Andrea makes up for a badturnover the possesion before by hitting a nice 17 footer.


----------



## shookem (Nov 1, 2005)

26-18 for the Raps at the end of one. Bargs with six points, Rasho with three blocks. Good first quarter.


----------



## Dee-Zy (Jan 12, 2006)

what the hell happened? I just missed a few minutes and they paused the game?


----------



## Dee-Zy (Jan 12, 2006)

whats that active inactive list crap?


----------



## Dee-Zy (Jan 12, 2006)

nice pick and roll play gnani jones

jones pulls up gets a bucket


----------



## Dee-Zy (Jan 12, 2006)

I'm happy, raps playin very well

I was thinking of not even watching this game at first


----------



## Dee-Zy (Jan 12, 2006)

great hussle play by the raps, gnani with great energy, great aggressive offensive rebound by mo pete, unfortunately raps couldn't convert and magic gets a bucket in transition


Raps TO


----------



## Dee-Zy (Jan 12, 2006)

raps playin under control and and great patience. Not rushing shots, Parker makes the basket with less than 2 sec on the clock


----------



## Dee-Zy (Jan 12, 2006)

raps can't make a stop mafic with 5 straight buckets, raps lead by only 1. Arroyo is killing us


----------



## AirJordan™ (Nov 21, 2005)

God damn, Arroyo is on fire. Come on Raps, don't let this game slip away...

42-41 Raps.


----------



## Dee-Zy (Jan 12, 2006)

raps finally getting a stop, ford scores on the break AND 1!!!!!!!!!!


----------



## Dee-Zy (Jan 12, 2006)

Ford hogs the ball, can't create and shot clock violation


:curse:


----------



## Dee-Zy (Jan 12, 2006)

arroyo is molesting ford


----------



## AirJordan™ (Nov 21, 2005)

The Raps blew a 12 point lead and are tied with the Magic at halftime. Bargnani leads all scorers with 8 points.


----------



## firstrounder (Oct 31, 2004)

yep. 

Ford was looking good in the 1st quarter, but looking like garbage in the 2nd quarter.

Blech


----------



## SkywalkerAC (Sep 20, 2002)

man chuck is a goofball. salmon and chicken. hilarious. our commentators are just so much better than a lot of the teams out there. 

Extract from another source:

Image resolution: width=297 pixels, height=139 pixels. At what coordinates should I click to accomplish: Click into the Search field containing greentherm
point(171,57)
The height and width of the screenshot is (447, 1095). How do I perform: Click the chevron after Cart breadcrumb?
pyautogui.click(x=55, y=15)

i missed the first 15 minutes of the game so the guys didn't have much offensive flow in the minutes i watched.

fun watching darko and bargnani match up. darko is one of the only guys out there that is going to challenge some of Andrea's shots.


----------



## Dee-Zy (Jan 12, 2006)

gnani is leading raps but arroyo is leading all scorers, he is in double figures


----------



## Dee-Zy (Jan 12, 2006)

Ford playing very well right now, creating alot for his teamate. Very nice drive and kick out to parker 2x, Parker got the trey the second time.


----------



## Dee-Zy (Jan 12, 2006)

Garbo can't shoot, it's starting to piss me offs


****ing bs lose ball foul on ford god damn it


----------



## Dee-Zy (Jan 12, 2006)

WHAT? How was that an offensive foul?


----------



## Dee-Zy (Jan 12, 2006)

Great play by Graham AND 1!!!!!!!!!!!!!!!!


----------



## Dee-Zy (Jan 12, 2006)

refs are starting to help magic win this game.


----------



## Dee-Zy (Jan 12, 2006)

Another Steal By The Raps Whoooooooooo!!!!!!!!!!!!!!!!


----------



## AirJordan™ (Nov 21, 2005)

BAM!!!!!!! Bargnani for threeeeeeee!

68-64 Raps, 10 mins left in the 4th.


----------



## Dee-Zy (Jan 12, 2006)

raps playing well on both ends, need to keep howard away from that put back though.

Gnani takes the charge on darko and a threeeeeeeeeeeeeeeeeeeeee


----------



## Dee-Zy (Jan 12, 2006)

gnani with another three!!!!!!!!!!!!!!!!!


Il mago is on fire !!!!


----------



## firstrounder (Oct 31, 2004)

Bargs Is The Man!!!!!


----------



## AirJordan™ (Nov 21, 2005)

Oh my lord. POP EM LIKE SKITTLES!!! BARGNANI with another threeeeeeeeeees! GET OUTTA THE HOUSE! BARGNANI WITH 20 POINTS!!!!!!!!!!!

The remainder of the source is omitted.